Garcia reportedly preps his pizzas like any other cook, but he is not satisfied with slipping it into an oven or onto a grill. He treks out to the Pacaya volcano instead and lays his baking sheet beside a lava river, which winds down the hillside under a protective awning of volcanic rocks. Garcia wears thick protective gloves and a mask to protect him from fumes and drifting ash. He must judge the temperature by eye and even needs to be vigilant that the pizza doesn't drift away, but he told reporters it is all worth it.
"It was difficult for me to learn the technique here so the pizza doesn't [get] burnt. And it is also a risk to be on the shore because it is at a high temperature of 1,500 to 2,000 degrees, so I have to watch the wind direction so it doesn't affect me," he said. He began this endeavor in 2013 but took it one step further in 2019 when he started a business called Pizza Pacaya.

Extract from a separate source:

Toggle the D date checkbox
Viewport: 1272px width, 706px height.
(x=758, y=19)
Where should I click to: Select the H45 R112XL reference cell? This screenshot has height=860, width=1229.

Still, Garcia insists that something about this unique method brings out a triumphant, satisfactory flavor in his pizza. Even if it's just the novelty of it all, he said that works for him too, since his experiment has now become a profitable tourist attraction. AccuWeather even published a photo of Garcia standing by the lava river with a shirt that reads: "I ate pizza at the volcano Pacaya."
Garcia is not the first to cook by the heat of a volcano — scientists studying the Geldingadalsgos volcano in Fagradalsfjall, Iceland reportedly cook hot dogs for lunch there. Garcia said that he first saw the technique used by tour guides who would roast marshmallows with tourists on Pacaya. He decided to see if he could take the idea even further.
"I took the idea and I wondered what else could be cooked with the lava," he said. "So one day I prepared a pizza, took it to the volcanic rocks and in 14 minutes it was ready. The high temps from the nearby lava gave it an exclusive taste and an amazing crunch. I told myself, 'This needs to continue.'"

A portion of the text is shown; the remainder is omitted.